| Exercise requirements |
The expected output is the data below, restated word for word.
-----
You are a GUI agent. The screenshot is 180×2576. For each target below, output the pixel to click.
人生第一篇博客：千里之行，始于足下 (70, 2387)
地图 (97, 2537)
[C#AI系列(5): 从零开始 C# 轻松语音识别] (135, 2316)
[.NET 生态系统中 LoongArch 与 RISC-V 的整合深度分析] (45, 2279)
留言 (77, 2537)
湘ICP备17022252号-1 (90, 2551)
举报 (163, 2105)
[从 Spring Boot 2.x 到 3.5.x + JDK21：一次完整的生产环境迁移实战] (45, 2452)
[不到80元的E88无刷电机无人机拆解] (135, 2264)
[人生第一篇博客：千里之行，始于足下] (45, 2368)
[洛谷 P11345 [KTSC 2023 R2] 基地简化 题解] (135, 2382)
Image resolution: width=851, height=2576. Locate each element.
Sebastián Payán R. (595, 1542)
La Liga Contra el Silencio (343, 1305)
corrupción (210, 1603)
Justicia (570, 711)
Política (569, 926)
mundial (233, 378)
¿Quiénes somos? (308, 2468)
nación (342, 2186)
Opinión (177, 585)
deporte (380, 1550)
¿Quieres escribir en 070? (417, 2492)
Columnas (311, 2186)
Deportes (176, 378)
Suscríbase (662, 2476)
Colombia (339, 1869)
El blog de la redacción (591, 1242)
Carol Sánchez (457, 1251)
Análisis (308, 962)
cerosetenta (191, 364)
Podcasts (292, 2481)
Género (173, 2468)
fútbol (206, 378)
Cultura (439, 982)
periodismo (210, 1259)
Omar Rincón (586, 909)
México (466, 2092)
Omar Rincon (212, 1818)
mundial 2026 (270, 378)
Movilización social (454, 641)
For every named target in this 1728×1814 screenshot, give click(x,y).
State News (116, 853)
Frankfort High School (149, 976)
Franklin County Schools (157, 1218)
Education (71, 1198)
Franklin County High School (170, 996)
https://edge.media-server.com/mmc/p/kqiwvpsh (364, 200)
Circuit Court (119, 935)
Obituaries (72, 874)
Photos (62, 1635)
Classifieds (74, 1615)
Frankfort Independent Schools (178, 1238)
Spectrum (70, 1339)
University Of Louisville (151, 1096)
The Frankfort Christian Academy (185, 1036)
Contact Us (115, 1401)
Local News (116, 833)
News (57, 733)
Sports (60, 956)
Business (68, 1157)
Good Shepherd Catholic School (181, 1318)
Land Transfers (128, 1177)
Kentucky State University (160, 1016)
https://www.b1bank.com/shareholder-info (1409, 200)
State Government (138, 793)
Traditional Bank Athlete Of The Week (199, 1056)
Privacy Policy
-----
| Solution for this problem |
You are a GUI agent. The screenshot is 180×2576. For each target below, output the pixel to click.
人生第一篇博客：千里之行，始于足下 (70, 2387)
地图 (97, 2537)
[C#AI系列(5): 从零开始 C# 轻松语音识别] (135, 2316)
[.NET 生态系统中 LoongArch 与 RISC-V 的整合深度分析] (45, 2279)
留言 (77, 2537)
湘ICP备17022252号-1 (90, 2551)
举报 (163, 2105)
[从 Spring Boot 2.x 到 3.5.x + JDK21：一次完整的生产环境迁移实战] (45, 2452)
[不到80元的E88无刷电机无人机拆解] (135, 2264)
[人生第一篇博客：千里之行，始于足下] (45, 2368)
[洛谷 P11345 [KTSC 2023 R2] 基地简化 题解] (135, 2382)
Image resolution: width=851, height=2576. Locate each element.
Sebastián Payán R. (595, 1542)
La Liga Contra el Silencio (343, 1305)
corrupción (210, 1603)
Justicia (570, 711)
Política (569, 926)
mundial (233, 378)
¿Quiénes somos? (308, 2468)
nación (342, 2186)
Opinión (177, 585)
deporte (380, 1550)
¿Quieres escribir en 070? (417, 2492)
Columnas (311, 2186)
Deportes (176, 378)
Suscríbase (662, 2476)
Colombia (339, 1869)
El blog de la redacción (591, 1242)
Carol Sánchez (457, 1251)
Análisis (308, 962)
cerosetenta (191, 364)
Podcasts (292, 2481)
Género (173, 2468)
fútbol (206, 378)
Cultura (439, 982)
periodismo (210, 1259)
Omar Rincón (586, 909)
México (466, 2092)
Omar Rincon (212, 1818)
mundial 2026 (270, 378)
Movilización social (454, 641)
For every named target in this 1728×1814 screenshot, give click(x,y).
State News (116, 853)
Frankfort High School (149, 976)
Franklin County Schools (157, 1218)
Education (71, 1198)
Franklin County High School (170, 996)
https://edge.media-server.com/mmc/p/kqiwvpsh (364, 200)
Circuit Court (119, 935)
Obituaries (72, 874)
Photos (62, 1635)
Classifieds (74, 1615)
Frankfort Independent Schools (178, 1238)
Spectrum (70, 1339)
University Of Louisville (151, 1096)
The Frankfort Christian Academy (185, 1036)
Contact Us (115, 1401)
Local News (116, 833)
News (57, 733)
Sports (60, 956)
Business (68, 1157)
Good Shepherd Catholic School (181, 1318)
Land Transfers (128, 1177)
Kentucky State University (160, 1016)
https://www.b1bank.com/shareholder-info (1409, 200)
State Government (138, 793)
Traditional Bank Athlete Of The Week (199, 1056)
Privacy Policy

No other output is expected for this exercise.